__TASK DATA__
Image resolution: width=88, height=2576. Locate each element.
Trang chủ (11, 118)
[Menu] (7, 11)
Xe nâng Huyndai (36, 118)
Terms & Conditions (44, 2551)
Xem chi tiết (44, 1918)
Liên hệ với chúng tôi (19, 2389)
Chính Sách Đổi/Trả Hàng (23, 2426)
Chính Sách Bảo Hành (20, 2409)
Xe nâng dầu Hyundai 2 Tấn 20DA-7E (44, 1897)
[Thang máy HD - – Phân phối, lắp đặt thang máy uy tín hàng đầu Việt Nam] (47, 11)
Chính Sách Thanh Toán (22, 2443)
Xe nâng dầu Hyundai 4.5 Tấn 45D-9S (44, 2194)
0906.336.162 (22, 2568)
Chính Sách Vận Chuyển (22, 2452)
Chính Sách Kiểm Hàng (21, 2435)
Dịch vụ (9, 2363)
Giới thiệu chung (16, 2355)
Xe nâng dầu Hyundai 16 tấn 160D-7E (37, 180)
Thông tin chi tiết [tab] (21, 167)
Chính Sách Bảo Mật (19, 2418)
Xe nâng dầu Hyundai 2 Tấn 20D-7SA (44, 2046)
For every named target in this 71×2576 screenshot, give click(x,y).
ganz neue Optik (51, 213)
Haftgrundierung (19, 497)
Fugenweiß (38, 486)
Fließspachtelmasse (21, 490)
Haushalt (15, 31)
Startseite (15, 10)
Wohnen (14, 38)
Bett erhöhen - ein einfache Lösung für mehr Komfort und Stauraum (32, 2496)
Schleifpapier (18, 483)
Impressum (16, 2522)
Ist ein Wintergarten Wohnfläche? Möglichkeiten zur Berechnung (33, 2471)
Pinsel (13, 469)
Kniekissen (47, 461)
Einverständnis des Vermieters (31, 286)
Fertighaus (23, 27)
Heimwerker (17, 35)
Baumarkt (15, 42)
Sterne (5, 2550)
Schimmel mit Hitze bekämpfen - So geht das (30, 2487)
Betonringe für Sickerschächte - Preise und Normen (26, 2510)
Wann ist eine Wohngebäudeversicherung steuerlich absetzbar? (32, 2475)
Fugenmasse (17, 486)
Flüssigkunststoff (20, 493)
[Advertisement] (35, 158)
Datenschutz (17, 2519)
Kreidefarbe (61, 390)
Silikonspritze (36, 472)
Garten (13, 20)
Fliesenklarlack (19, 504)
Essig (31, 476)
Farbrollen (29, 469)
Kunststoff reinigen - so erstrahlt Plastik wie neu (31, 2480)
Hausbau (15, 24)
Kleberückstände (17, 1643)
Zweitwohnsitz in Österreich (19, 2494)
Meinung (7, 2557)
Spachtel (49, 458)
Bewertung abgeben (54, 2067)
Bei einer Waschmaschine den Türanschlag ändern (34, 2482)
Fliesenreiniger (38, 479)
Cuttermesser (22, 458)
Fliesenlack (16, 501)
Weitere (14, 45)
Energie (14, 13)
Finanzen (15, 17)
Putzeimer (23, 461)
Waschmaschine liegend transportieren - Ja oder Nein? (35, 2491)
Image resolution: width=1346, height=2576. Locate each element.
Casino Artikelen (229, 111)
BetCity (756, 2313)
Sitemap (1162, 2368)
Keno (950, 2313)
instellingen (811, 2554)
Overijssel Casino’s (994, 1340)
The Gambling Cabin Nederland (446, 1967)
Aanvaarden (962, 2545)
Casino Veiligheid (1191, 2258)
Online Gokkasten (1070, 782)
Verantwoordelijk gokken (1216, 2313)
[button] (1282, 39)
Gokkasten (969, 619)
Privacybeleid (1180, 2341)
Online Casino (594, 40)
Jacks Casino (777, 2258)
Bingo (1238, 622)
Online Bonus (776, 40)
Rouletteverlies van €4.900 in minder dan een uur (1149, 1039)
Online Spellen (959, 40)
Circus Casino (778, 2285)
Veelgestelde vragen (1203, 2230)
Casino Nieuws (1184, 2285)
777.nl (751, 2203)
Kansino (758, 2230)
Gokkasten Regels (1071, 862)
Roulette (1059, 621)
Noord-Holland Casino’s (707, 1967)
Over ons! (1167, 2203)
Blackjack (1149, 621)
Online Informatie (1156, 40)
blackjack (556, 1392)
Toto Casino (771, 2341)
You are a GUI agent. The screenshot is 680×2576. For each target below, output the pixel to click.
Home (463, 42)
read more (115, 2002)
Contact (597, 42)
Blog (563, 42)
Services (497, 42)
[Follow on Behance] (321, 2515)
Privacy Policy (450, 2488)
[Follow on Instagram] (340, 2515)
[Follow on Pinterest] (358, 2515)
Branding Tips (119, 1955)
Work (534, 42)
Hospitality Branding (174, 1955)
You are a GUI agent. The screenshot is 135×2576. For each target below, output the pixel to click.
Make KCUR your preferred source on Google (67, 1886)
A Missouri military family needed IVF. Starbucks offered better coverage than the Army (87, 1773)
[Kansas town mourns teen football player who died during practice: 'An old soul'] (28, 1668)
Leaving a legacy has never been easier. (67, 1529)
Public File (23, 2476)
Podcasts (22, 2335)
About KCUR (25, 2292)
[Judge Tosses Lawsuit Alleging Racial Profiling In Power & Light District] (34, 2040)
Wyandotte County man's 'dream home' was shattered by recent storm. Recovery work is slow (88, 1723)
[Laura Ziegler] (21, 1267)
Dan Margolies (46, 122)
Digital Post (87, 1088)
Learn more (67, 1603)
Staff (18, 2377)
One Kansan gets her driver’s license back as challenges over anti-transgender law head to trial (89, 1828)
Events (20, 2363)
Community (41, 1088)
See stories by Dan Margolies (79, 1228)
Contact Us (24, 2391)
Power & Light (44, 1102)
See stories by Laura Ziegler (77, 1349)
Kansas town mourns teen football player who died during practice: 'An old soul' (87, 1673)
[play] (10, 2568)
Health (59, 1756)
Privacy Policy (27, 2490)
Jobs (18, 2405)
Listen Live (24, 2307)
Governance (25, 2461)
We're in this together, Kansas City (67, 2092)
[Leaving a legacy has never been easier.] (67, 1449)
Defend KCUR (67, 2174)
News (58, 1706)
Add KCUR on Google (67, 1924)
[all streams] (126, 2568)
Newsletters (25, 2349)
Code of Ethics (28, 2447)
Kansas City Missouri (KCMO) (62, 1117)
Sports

__WHAT IS EXPECTED__
Return every line of the material above exactly.

__OUTPUT BELOW__
Image resolution: width=88, height=2576. Locate each element.
Trang chủ (11, 118)
[Menu] (7, 11)
Xe nâng Huyndai (36, 118)
Terms & Conditions (44, 2551)
Xem chi tiết (44, 1918)
Liên hệ với chúng tôi (19, 2389)
Chính Sách Đổi/Trả Hàng (23, 2426)
Chính Sách Bảo Hành (20, 2409)
Xe nâng dầu Hyundai 2 Tấn 20DA-7E (44, 1897)
[Thang máy HD - – Phân phối, lắp đặt thang máy uy tín hàng đầu Việt Nam] (47, 11)
Chính Sách Thanh Toán (22, 2443)
Xe nâng dầu Hyundai 4.5 Tấn 45D-9S (44, 2194)
0906.336.162 (22, 2568)
Chính Sách Vận Chuyển (22, 2452)
Chính Sách Kiểm Hàng (21, 2435)
Dịch vụ (9, 2363)
Giới thiệu chung (16, 2355)
Xe nâng dầu Hyundai 16 tấn 160D-7E (37, 180)
Thông tin chi tiết [tab] (21, 167)
Chính Sách Bảo Mật (19, 2418)
Xe nâng dầu Hyundai 2 Tấn 20D-7SA (44, 2046)
For every named target in this 71×2576 screenshot, give click(x,y).
ganz neue Optik (51, 213)
Haftgrundierung (19, 497)
Fugenweiß (38, 486)
Fließspachtelmasse (21, 490)
Haushalt (15, 31)
Startseite (15, 10)
Wohnen (14, 38)
Bett erhöhen - ein einfache Lösung für mehr Komfort und Stauraum (32, 2496)
Schleifpapier (18, 483)
Impressum (16, 2522)
Ist ein Wintergarten Wohnfläche? Möglichkeiten zur Berechnung (33, 2471)
Pinsel (13, 469)
Kniekissen (47, 461)
Einverständnis des Vermieters (31, 286)
Fertighaus (23, 27)
Heimwerker (17, 35)
Baumarkt (15, 42)
Sterne (5, 2550)
Schimmel mit Hitze bekämpfen - So geht das (30, 2487)
Betonringe für Sickerschächte - Preise und Normen (26, 2510)
Wann ist eine Wohngebäudeversicherung steuerlich absetzbar? (32, 2475)
Fugenmasse (17, 486)
Flüssigkunststoff (20, 493)
[Advertisement] (35, 158)
Datenschutz (17, 2519)
Kreidefarbe (61, 390)
Silikonspritze (36, 472)
Garten (13, 20)
Fliesenklarlack (19, 504)
Essig (31, 476)
Farbrollen (29, 469)
Kunststoff reinigen - so erstrahlt Plastik wie neu (31, 2480)
Hausbau (15, 24)
Kleberückstände (17, 1643)
Zweitwohnsitz in Österreich (19, 2494)
Meinung (7, 2557)
Spachtel (49, 458)
Bewertung abgeben (54, 2067)
Bei einer Waschmaschine den Türanschlag ändern (34, 2482)
Fliesenreiniger (38, 479)
Cuttermesser (22, 458)
Fliesenlack (16, 501)
Weitere (14, 45)
Energie (14, 13)
Finanzen (15, 17)
Putzeimer (23, 461)
Waschmaschine liegend transportieren - Ja oder Nein? (35, 2491)
Image resolution: width=1346, height=2576. Locate each element.
Casino Artikelen (229, 111)
BetCity (756, 2313)
Sitemap (1162, 2368)
Keno (950, 2313)
instellingen (811, 2554)
Overijssel Casino’s (994, 1340)
The Gambling Cabin Nederland (446, 1967)
Aanvaarden (962, 2545)
Casino Veiligheid (1191, 2258)
Online Gokkasten (1070, 782)
Verantwoordelijk gokken (1216, 2313)
[button] (1282, 39)
Gokkasten (969, 619)
Privacybeleid (1180, 2341)
Online Casino (594, 40)
Jacks Casino (777, 2258)
Bingo (1238, 622)
Online Bonus (776, 40)
Rouletteverlies van €4.900 in minder dan een uur (1149, 1039)
Online Spellen (959, 40)
Circus Casino (778, 2285)
Veelgestelde vragen (1203, 2230)
Casino Nieuws (1184, 2285)
777.nl (751, 2203)
Kansino (758, 2230)
Gokkasten Regels (1071, 862)
Roulette (1059, 621)
Noord-Holland Casino’s (707, 1967)
Over ons! (1167, 2203)
Blackjack (1149, 621)
Online Informatie (1156, 40)
blackjack (556, 1392)
Toto Casino (771, 2341)
You are a GUI agent. The screenshot is 680×2576. For each target below, output the pixel to click.
Home (463, 42)
read more (115, 2002)
Contact (597, 42)
Blog (563, 42)
Services (497, 42)
[Follow on Behance] (321, 2515)
Privacy Policy (450, 2488)
[Follow on Instagram] (340, 2515)
[Follow on Pinterest] (358, 2515)
Branding Tips (119, 1955)
Work (534, 42)
Hospitality Branding (174, 1955)
You are a GUI agent. The screenshot is 135×2576. For each target below, output the pixel to click.
Make KCUR your preferred source on Google (67, 1886)
A Missouri military family needed IVF. Starbucks offered better coverage than the Army (87, 1773)
[Kansas town mourns teen football player who died during practice: 'An old soul'] (28, 1668)
Leaving a legacy has never been easier. (67, 1529)
Public File (23, 2476)
Podcasts (22, 2335)
About KCUR (25, 2292)
[Judge Tosses Lawsuit Alleging Racial Profiling In Power & Light District] (34, 2040)
Wyandotte County man's 'dream home' was shattered by recent storm. Recovery work is slow (88, 1723)
[Laura Ziegler] (21, 1267)
Dan Margolies (46, 122)
Digital Post (87, 1088)
Learn more (67, 1603)
Staff (18, 2377)
One Kansan gets her driver’s license back as challenges over anti-transgender law head to trial (89, 1828)
Events (20, 2363)
Community (41, 1088)
See stories by Dan Margolies (79, 1228)
Contact Us (24, 2391)
Power & Light (44, 1102)
See stories by Laura Ziegler (77, 1349)
Kansas town mourns teen football player who died during practice: 'An old soul' (87, 1673)
[play] (10, 2568)
Health (59, 1756)
Privacy Policy (27, 2490)
Jobs (18, 2405)
Listen Live (24, 2307)
Governance (25, 2461)
We're in this together, Kansas City (67, 2092)
[Leaving a legacy has never been easier.] (67, 1449)
Defend KCUR (67, 2174)
News (58, 1706)
Add KCUR on Google (67, 1924)
[all streams] (126, 2568)
Newsletters (25, 2349)
Code of Ethics (28, 2447)
Kansas City Missouri (KCMO) (62, 1117)
Sports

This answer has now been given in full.